Освящение состоялось, и Ансельмо нарассказал мне о нем всякой всячины, услышанной им от очевидцев. Это было, утверждает он, удивительное и незабываемое событие, и народу собралось тьма, чуть не весь город. Герцог прошел пешком по улицам во главе всего своего двора, а за ними валили целые толпы, потому что всем хотелось посмотреть на повелителя и лично присутствовать при таком торжественном событии. Он был очень серьезен, но опять такой же стройный и гибкий, совсем как прежде, и, видно, очень радовался великому дню. И он, и вся его свита были одеты в роскошные одежды. Когда он подошел к собору, то первым делом вошел внутрь и преклонил колена у гроба герцогини, а потом у алтаря, где висит ее изображение, и все остальные тоже опустились на колени. Помолившись, они снова вышли на соборную площадь, и тут зазвонили колокола на кампаниле. Это было так прекрасно, что все замерли на месте и в молчании слушали чудесный звон, который раздавался, казалось, из самого поднебесья. Он разносился по всему городу, и все чувствовали себя счастливыми, слушая его. Весь простой люд собрался на площади вокруг герцога, и все говорили, что это самая счастливая минута в их жизни. Так рассказывал Ансельмо.

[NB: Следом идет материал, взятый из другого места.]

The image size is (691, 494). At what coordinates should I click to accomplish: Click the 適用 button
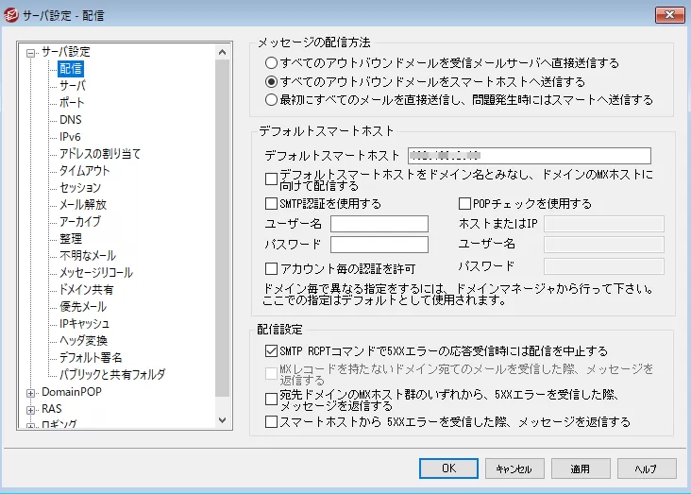(579, 468)
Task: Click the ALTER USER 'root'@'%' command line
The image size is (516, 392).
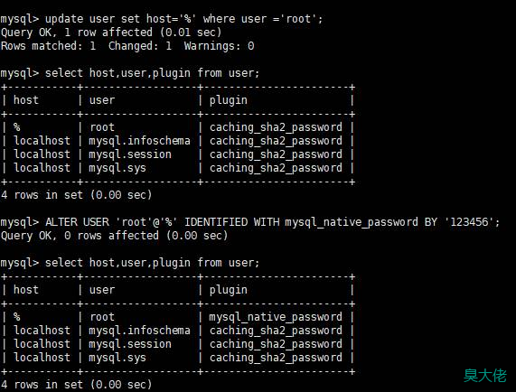Action: (x=250, y=222)
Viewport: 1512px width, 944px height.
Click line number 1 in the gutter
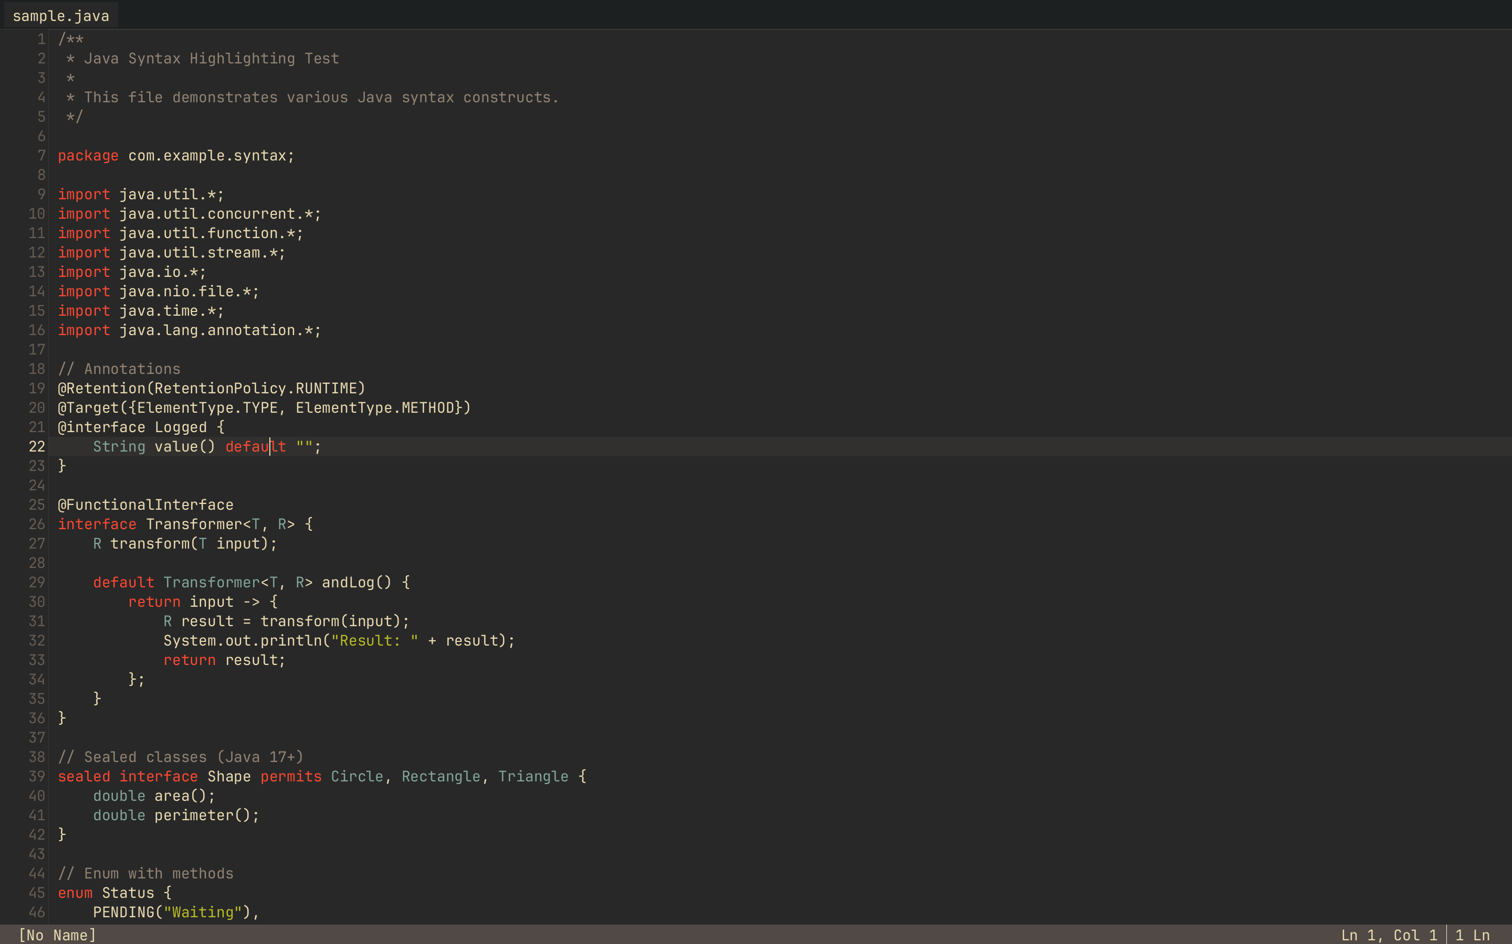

Сам он, к великому своему огорчению, не смог присутствовать, потому что как раз в это время ему надо было кормить узников, и он довольствовался тем, что слушал доносившийся с площади колокольный звон. Когда раздался первый удар, он ворвался ко мне и сообщил, что началось. Он был так взволнован, что даже открыл дверь, чтобы и я послушал. Мне кажется, у этого добряка даже слезы на глазах выступили, и он объявил, что звон поистине небесный. По-моему, звон как звон, ничего особенного. Я был рад, когда он наконец оставил меня в покое.